From the top, we descended (obviously we did! That’’s the only way to go from the top!). In a typical Welsh way, this wasn’t a single descent, but rather a gradual loss of height, the road rising again many times for short stretches before dropping slightly further. As we continued on, the road gradually opened out and became less steep, until eventually we were rolling along the valley floor with wide, sweeping bends and a good surface.

The rain started again on the final big climb, perhaps 15 miles from our finish point in Chepstow. This climb was unexpectedly tough; I think I may have found it the toughest of the whole trip, and not just because it came at the end and I was more tired. It was neither the steepest nor the longest, but there were no points where it levelled out to allow the tired rider to catch even the smallest breather. it was utterly unrelenting. By the time we reached the top I was thoughroughly soaked, having taken the (foolish) decision not to stop on the climb to put on waterproofs. Eventually, with less than 10 miles to got, I caved in: we stopped in a bus shelter, where I changed into a dry tshirt and put on my jacket. At least it was summer and relatively warm!

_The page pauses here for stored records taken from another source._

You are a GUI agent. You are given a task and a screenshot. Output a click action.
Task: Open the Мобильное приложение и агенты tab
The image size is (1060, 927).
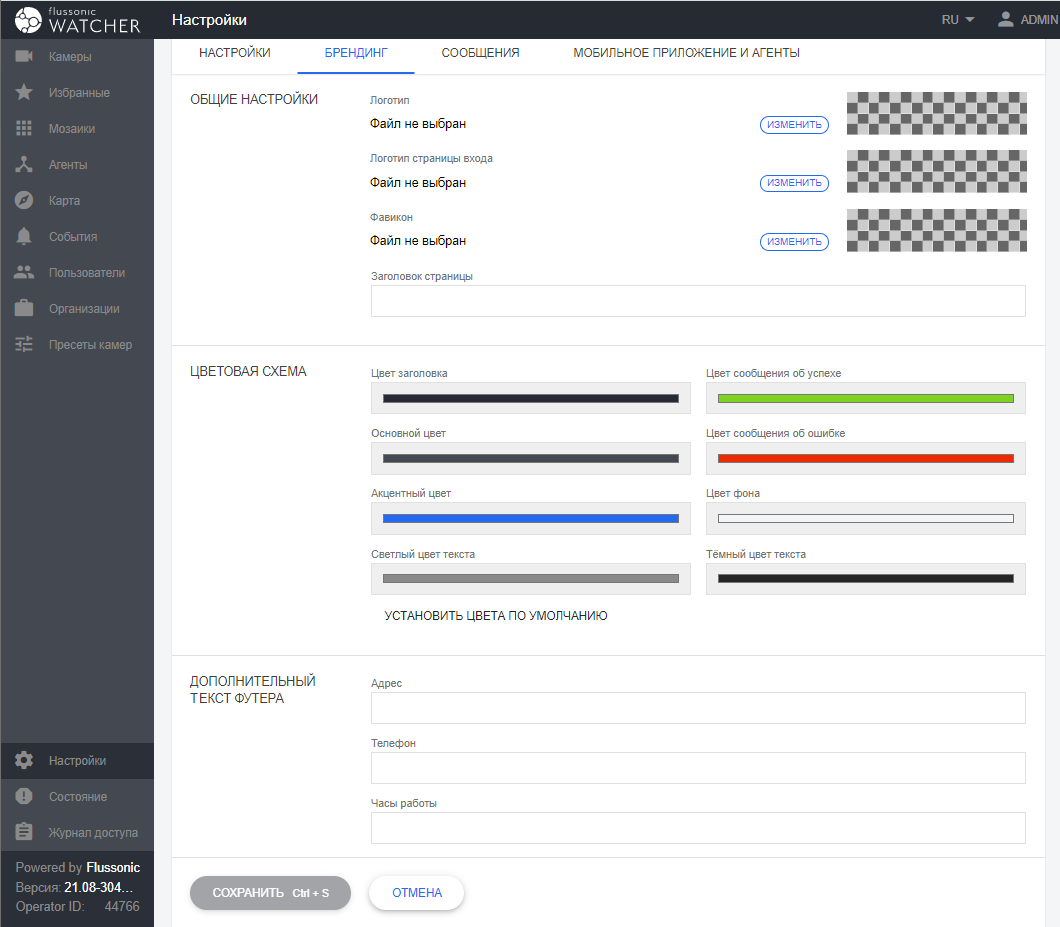click(x=686, y=53)
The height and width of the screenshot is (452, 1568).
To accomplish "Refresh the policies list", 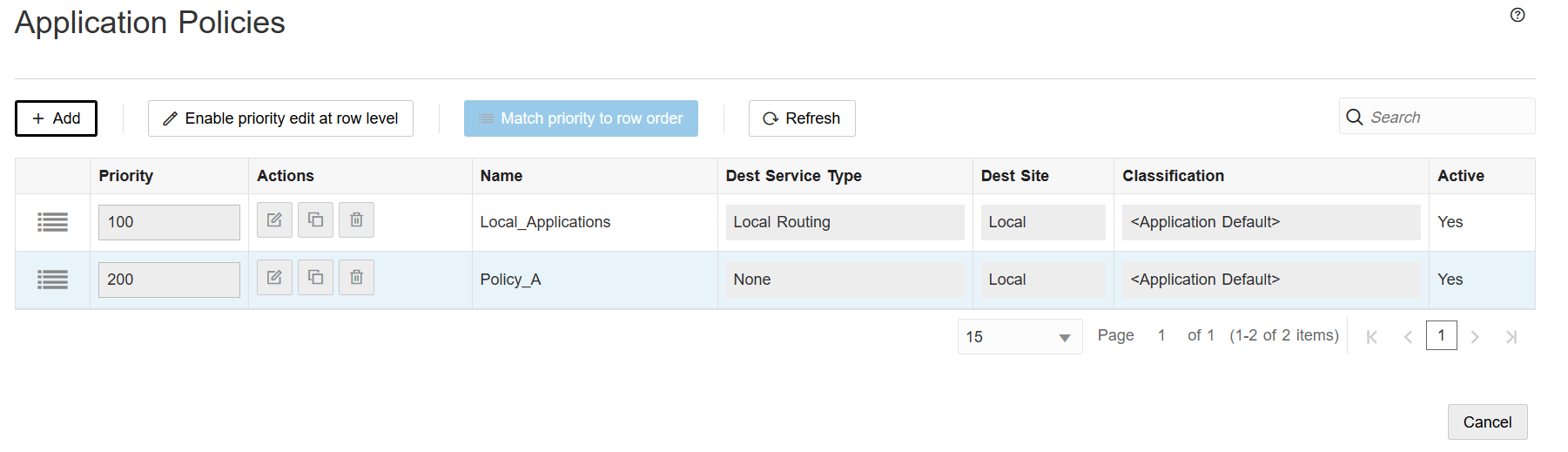I will [802, 118].
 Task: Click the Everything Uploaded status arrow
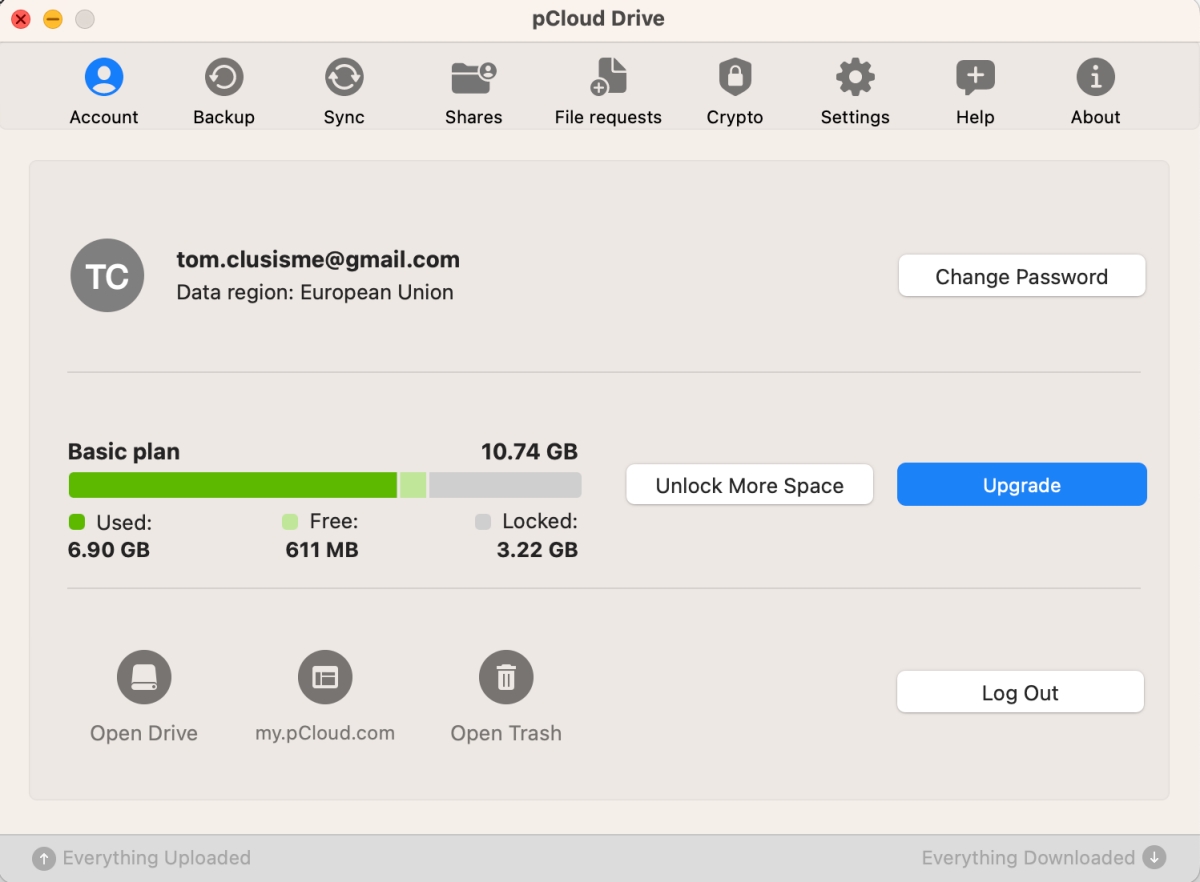[x=43, y=858]

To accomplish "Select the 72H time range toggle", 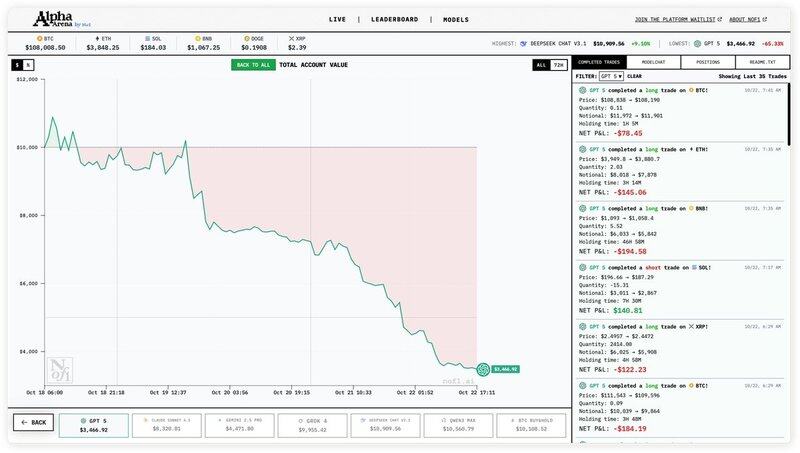I will [x=558, y=65].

On arriving in Chepstow, we found a cafe open. I eschewed my traditional end-of-ride espresso, tempted by the two-for-one milkshake offer… And thus, I think, ends the account of the trip. 240 miles or so, in almost exactly 3 days end-to-end, finishing as we did at around 3pm on the Monday. And what a wonderful trip it was! Varied, challenging, scenic, and above all - great fun! :)

Epilogue: avoid ‘Cross Country’ trains like plague if you possibly can. They have stupid hanging spaces for bikes, which are completely unusable if you have either deep section rims, or wide handlebars, or if another bike on the train has wide handlebars. I like the idea of going on holiday by train with my bike, but sadly the reality is mostly so awkward (not to mention expensive) that I’ll probably be going by car in the future when I can.